Die lustige, aber wohl ernst gemeinte, nostalgische Präsentation zieht ein Fazit: Nur so, nur in einer so freien und kindgerechten Welt konnte man zu einer Persönlichkeit heranwachsen. Wahrscheinlich steckt da ein Kern Wahrheit drin. Jedenfalls finde ich, dass Kinder heute oft zu wohlbehütet und zu exakt kontrolliert sind; sie haben zu viele organisierte „Termine“, die fast alle mit Lernen und Leistung und nur sehr oberflächlich mit Spiel und Spass zu tun haben. Hoffentlich irre ich mich da!

A propos Spiel und Spass. In einer anderen Präsentation, die in meinem Computer lagert, verkündet Hermann Hesse: Wenn du zu deinem Vergnügen erst die Erlaubnis anderer Leute brauchst, dann bist du wirklich ein armer Tropf. Die Präsentation heisst „Weisheiten“ und zitiert Sprüche von Brecht, Cicero, Ghandi, Horaz, Platon, Seneca, Tucholsky und vielen anderen. Einige davon sind wirklich bedenkenswert und gefallen mir:

Konfuzius: (551 – 479 v Chr.): Ein Mann, der die Wahrheit sagt, braucht ein schnelles Pferd. Die Metapher gilt wohl auch im heutigen China – und nicht nur dort.

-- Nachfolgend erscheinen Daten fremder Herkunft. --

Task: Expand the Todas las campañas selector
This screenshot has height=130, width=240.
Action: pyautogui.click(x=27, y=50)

Mark Twain (1835 – 1910): Tatsachen muss man kennen, bevor man sie verdrehen kann. Man kann allerdings auch ohne jedwede Kenntnis Dummheiten verkünden, dünkt mich.
Und:
Der Mensch ist das einzige Lebewesen, das erröten kann. Es ist aber auch das einzige, das Grund dazu hat.

Aristoteles (384 – 322 v Chr.): Was es alles gibt, das ich nicht brauche. Vor Christi Geburt? Da gab’s doch noch gar keine Konsumtempel!

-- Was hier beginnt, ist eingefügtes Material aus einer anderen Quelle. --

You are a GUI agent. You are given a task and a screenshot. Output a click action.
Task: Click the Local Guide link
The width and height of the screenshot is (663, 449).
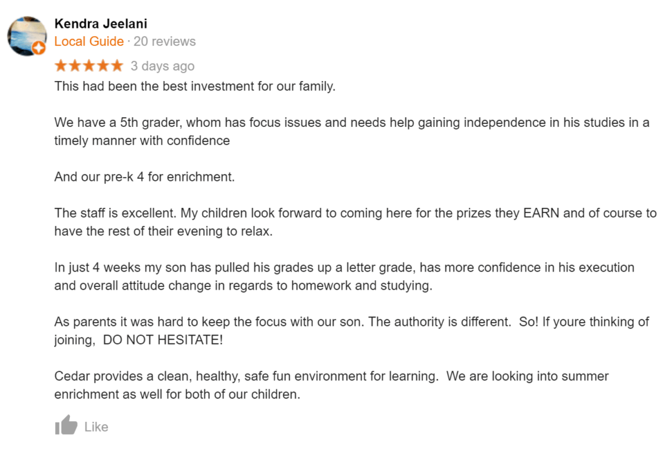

Brechts Aphorismus zum Krieg habe ich bereits letzten Monat zitiert:
Bertold Brecht (1898 1956): Wer kämpft, kann verlieren, wer nicht kämpft, hat schon verloren.
Von Brecht stammt auch das sehr bekannte: Der Bankraub ist eine Initiative von Dilettanten. Wahre Profis gründen eine Bank.

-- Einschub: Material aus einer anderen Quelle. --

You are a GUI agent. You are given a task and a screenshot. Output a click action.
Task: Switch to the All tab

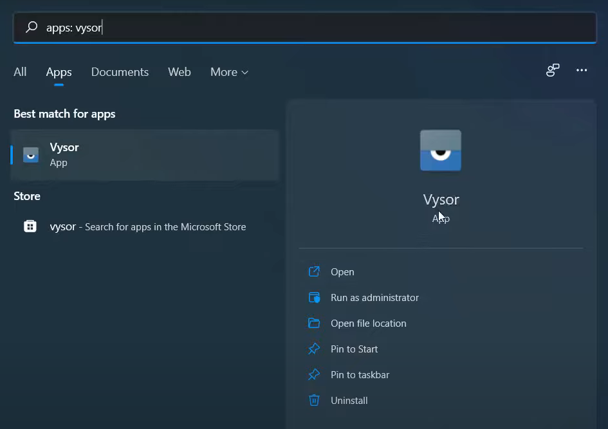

In einer solchen Sammlung weiser Sprüche darf Wilhelm Busch (1832 – 1908) natürlich nicht fehlen: Ausdauer wird früher oder später belohnt – meistens aber später.

Nein, von Georg Christoph Lichtenberg (1742 – 1799) ist in dieser Sammlung weiser Sprüche kein Exempel dabei, was mich doch sehr wundert. Deshalb setzte ich den Titel Leib und Seele – ein Pferd neben einen Ochsen gespannt, der aus Lichtenbergs Sudelbüchern stammt. Wer sich gerne, aber nur auf die Schnelle und dennoch voller Vergnügen mit diesem Philosophen, Satiriker, Naturforscher und Dichter auseinander setzen möchte, greife doch zu dem wunderschönen Buch: „Unsere Erde ist vielleicht ein Weibchen“, in welchem Robert Gernhardt 99 Sprüche aus Lichtenbergs Sudelbüchern mit 99 Cartoons illustriert.

Wer aber das Ganze geniessen will: Die Sudelbücher sind als Taschenbuch 2005 im Deutschen Taschenbuch Verlag München (dtv) erschienen. Sie schmökern darin vielleicht vor oder nach Giaccobo-Müller’s Pointen zur SVP und lesen in den Sudelbüchern: Sie schreiben aus Vaterlands-Liebe Zeug, worüber man unser liebes Vaterland auslacht.